**Teks Bacaan**
□ □ □ □ □ □ □

Tak berhenti di situ, warga kemudian merumuskan serangkaian strategi perlawanan dan ketahanan sipil. Di antaranya:
- Menjaga kehadiran kolektif secara terus-menerus di wilayah yang rawan serangan, agar pemukim tak bisa menyerang secara sembunyi-sembunyi.
- Melakukan penghijauan kembali di lahan-lahan kosong, dan menanami ulang area yang dirusak atau dibakar, bekerja sama dengan lembaga-lembaga lokal.
Untuk mendukung upaya ini, sebuah pusat koordinasi dibentuk guna menjalin komunikasi dengan lembaga internasional, organisasi lokal, serta instansi pemerintahan Palestina.
Tujuannya adalah agar korban mendapat ganti rugi yang memungkinkan mereka melanjutkan aktivitasnya.
Pilar utama gerakan ini adalah semangat gotong royong warga desa, yang secara sukarela memberikan donasi demi mempertahankan tanah dan penghidupan mereka.
Pertaruhan eksistensi
Upaya warga Palestina untuk mempertahankan tanah mereka dari gempuran kekerasan para pemukim Israel tak hanya berlangsung di ladang dan dataran.
Kini, perjuangan itu telah menjelma menjadi pertarungan eksistensial: antara bertahan atau terusir dari tanah sendiri.
Salah satu strategi penting yang ditempuh warga adalah memperluas jejaring perlindungan mandiri.
Mereka bekerja sama dengan Bulan Sabit Merah Palestina dan dinas pertahanan sipil untuk melatih para relawan lokal serta melengkapi mereka dengan peralatan yang memungkinkan mereka bergerak cepat saat terjadi serangan.
Amin Abu Alia, Ketua Dewan Desa al-Mughayyir di sebelah timur Ramallah, menegaskan bahwa ini bukan sekadar soal pertanian atau kepemilikan tanah.
“Ini adalah pertarungan keberadaan. Tujuan utama para pemukim dan kekerasan yang mereka lakukan adalah mengusir kami agar mereka dapat memperluas titik-titik pemukiman mereka,” ujar Abu Alia kepada Al Jazeera Net.
Ia mengakui bahwa harga dari perlawanan ini mahal.
“Kami sudah kehilangan sejumlah syuhada dalam bentrokan dengan para pemukim. Tapi kami tidak punya pilihan lain. Saat ini, situasinya jauh lebih kompleks—para pemukim itu bukan lagi warga sipil biasa, mereka adalah tentara yang menyandang senjata dan pangkat militer,” katanya.
Perlawanan yang beradaptasi
Menanggapi pertanyaan soal keberadaan komite rakyat yang sebelumnya dibentuk di desa-desa untuk perlindungan kolektif, Abu Alia menjelaskan bahwa strategi itu kini tidak lagi digunakan secara terbuka.
“Pasukan pendudukan menargetkan siapa pun yang bergabung dalam komite-komite itu. Karena itu, kami menggantinya dengan grup-grup komunikasi melalui media sosial. Mereka yang pertama kali akan membunyikan alarm jika terjadi serangan ke desa atau wilayah sekitar,” katanya.
Peristiwa seperti ini bukanlah hal baru bagi warga al-Mughayyir dan desa-desa tetangganya.

□ □ □ □ □ □ □

**Daftar Tugas**
a) Sebutkan semua pihak yang diajak menjalin komunikasi oleh pusat koordinasi menurut teks bacaan.
b) Menurut teks bacaan, apa yang dipakai warga untuk menggantikan komite rakyat?
c) Salin persis bagian teks bacaan mulai dari "Tujuannya adalah agar" sampai dengan "saat terjadi serangan.".

**Data Tersedia**
□ □ □ □ □ □ □

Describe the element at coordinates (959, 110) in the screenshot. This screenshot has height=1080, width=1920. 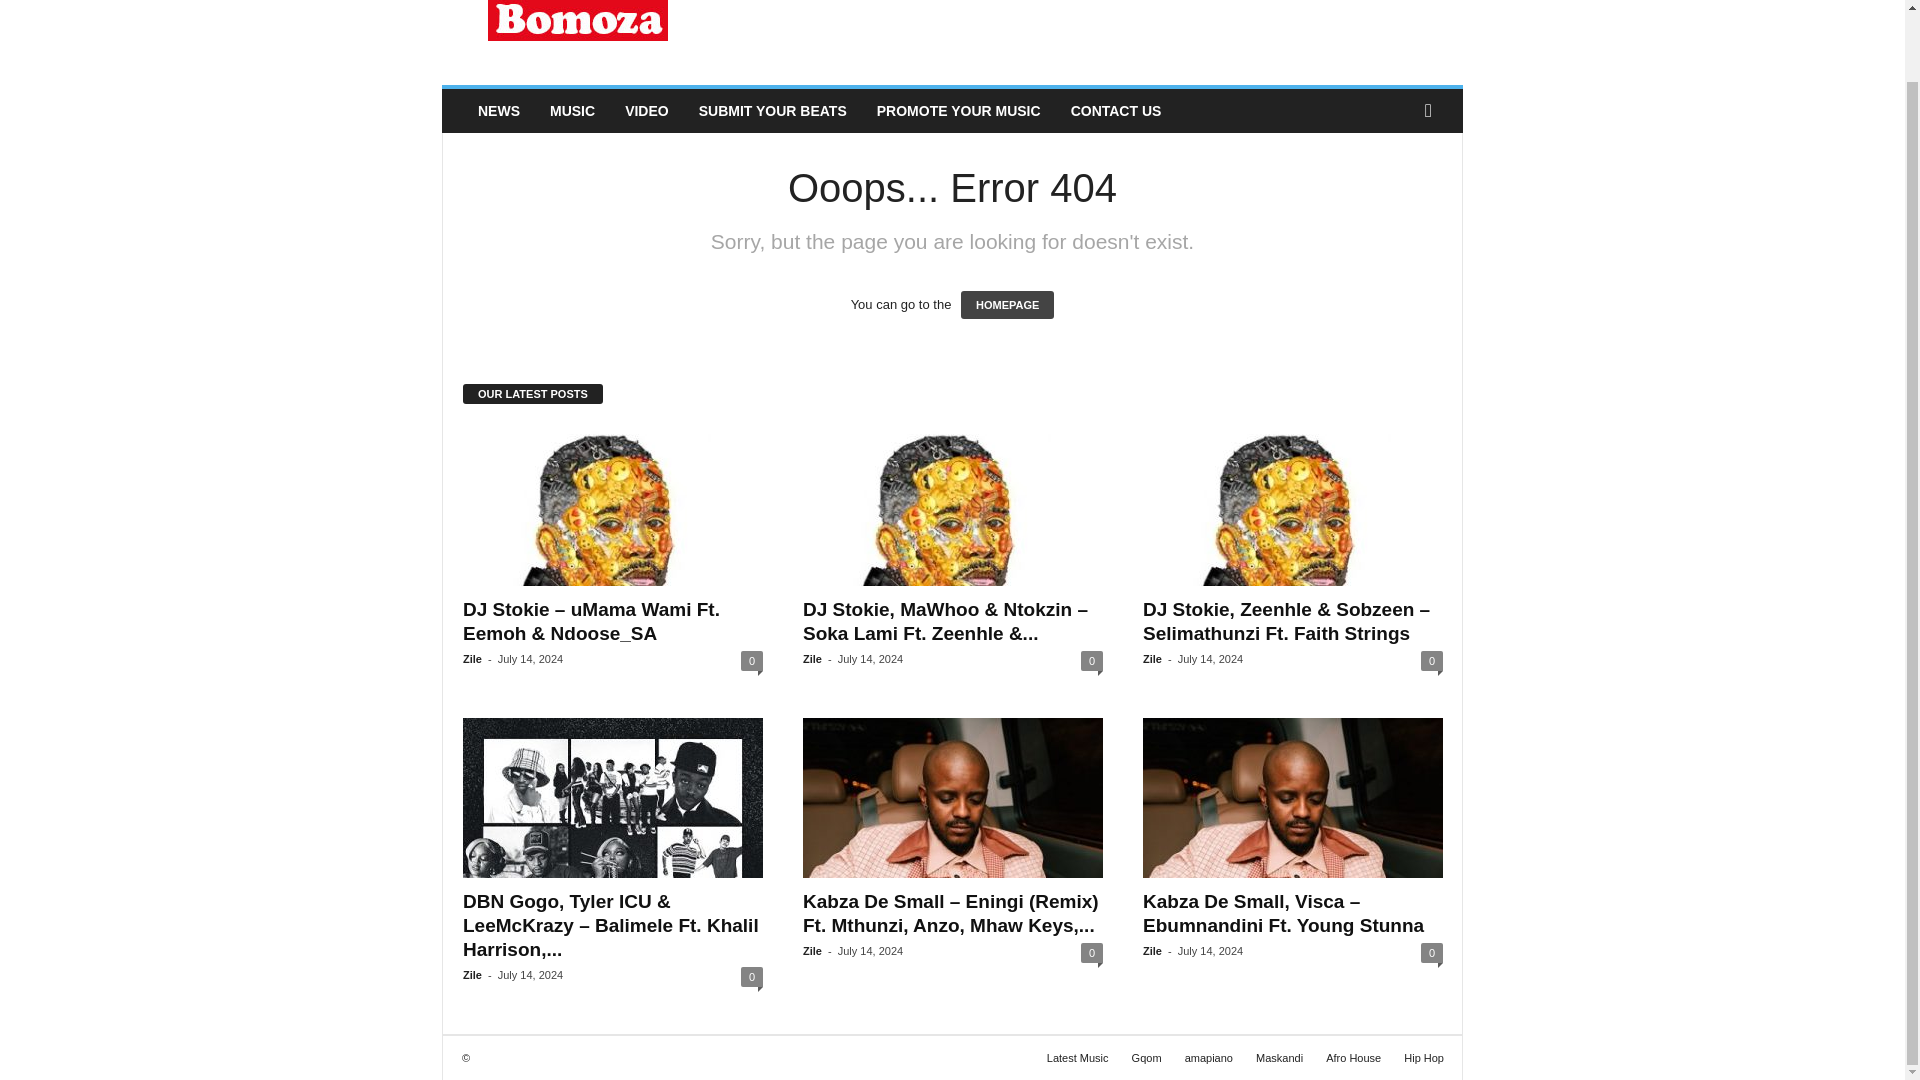
I see `PROMOTE YOUR MUSIC` at that location.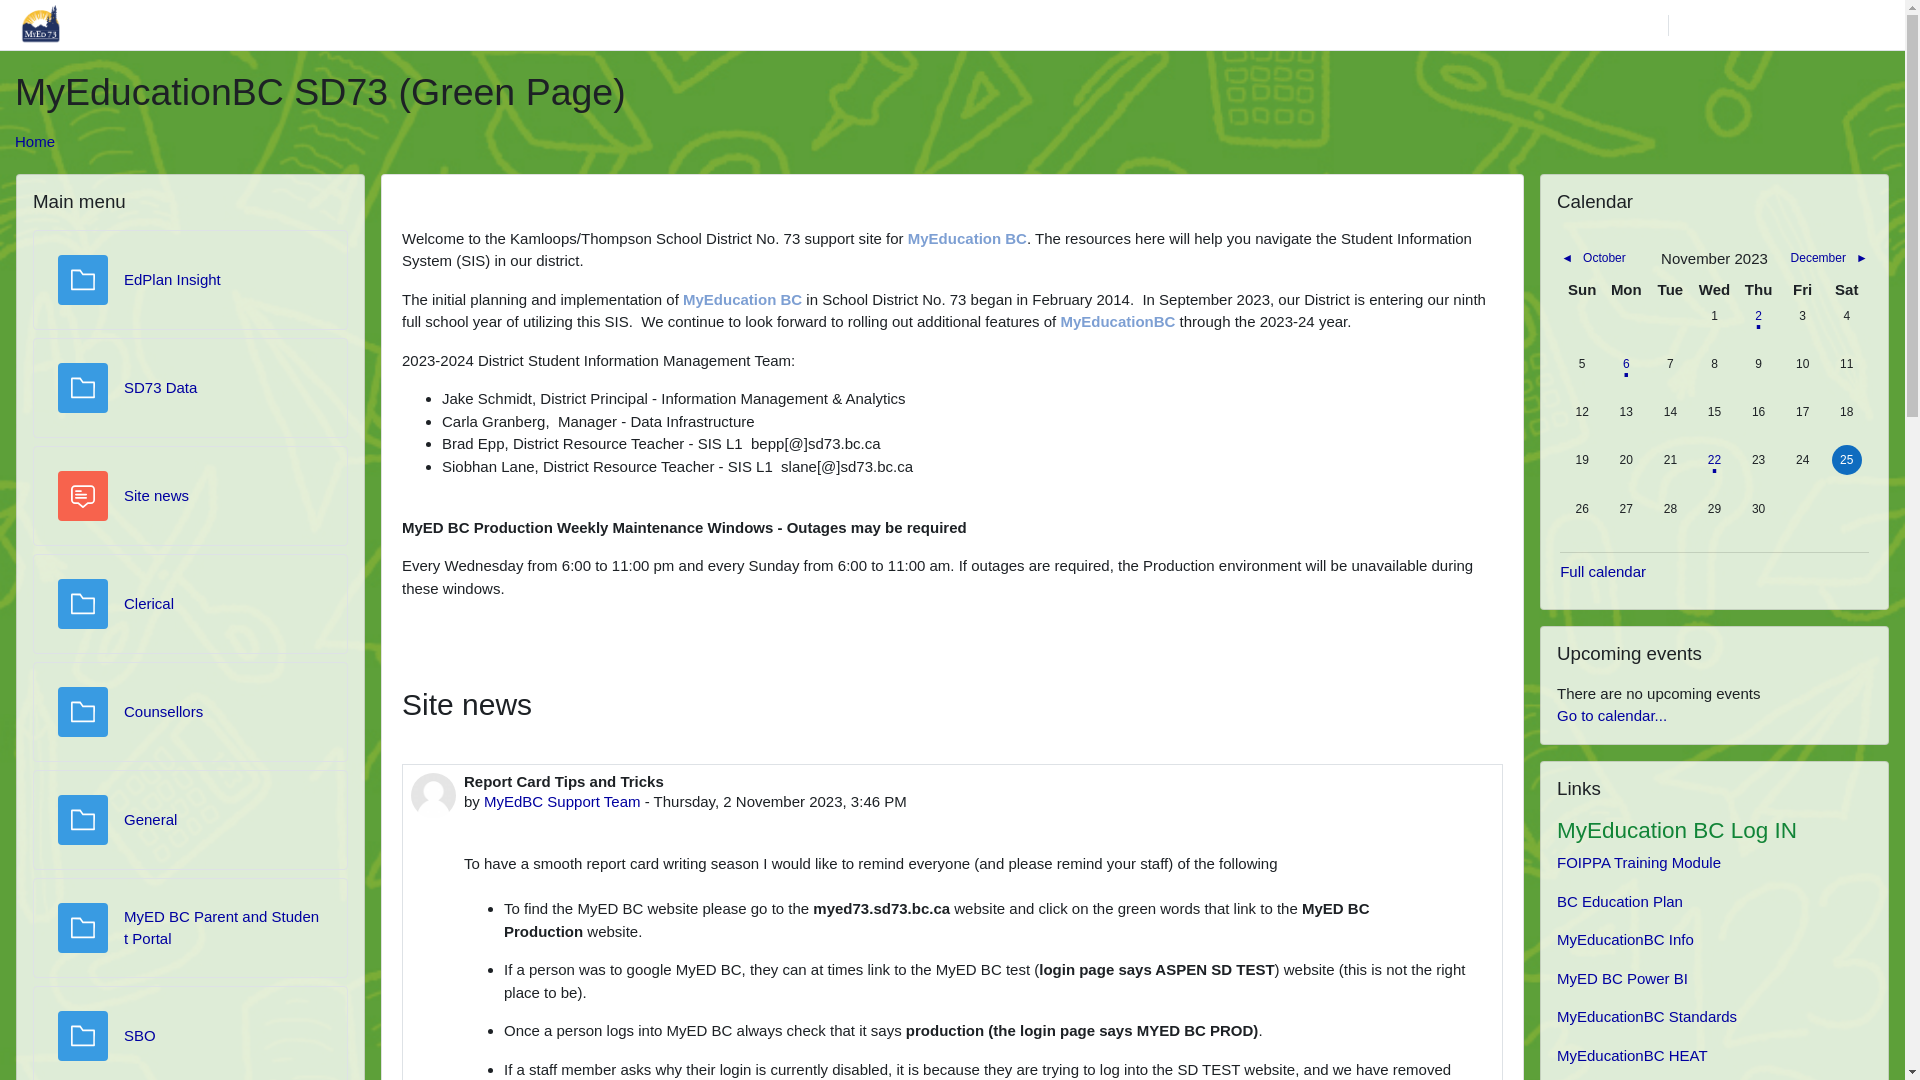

□ □ □ □ □ □ □

**Jawaban Tugas**
a)
- Lembaga internasional
- Organisasi lokal
- Instansi pemerintahan Palestina

b) Grup-grup komunikasi melalui media sosial.

c)
Tujuannya adalah agar korban mendapat ganti rugi yang memungkinkan mereka melanjutkan aktivitasnya.
Pilar utama gerakan ini adalah semangat gotong royong warga desa, yang secara sukarela memberikan donasi demi mempertahankan tanah dan penghidupan mereka.
Pertaruhan eksistensi
Upaya warga Palestina untuk mempertahankan tanah mereka dari gempuran kekerasan para pemukim Israel tak hanya berlangsung di ladang dan dataran.
Kini, perjuangan itu telah menjelma menjadi pertarungan eksistensial: antara bertahan atau terusir dari tanah sendiri.
Salah satu strategi penting yang ditempuh warga adalah memperluas jejaring perlindungan mandiri.
Mereka bekerja sama dengan Bulan Sabit Merah Palestina dan dinas pertahanan sipil untuk melatih para relawan lokal serta melengkapi mereka dengan peralatan yang memungkinkan mereka bergerak cepat saat terjadi serangan.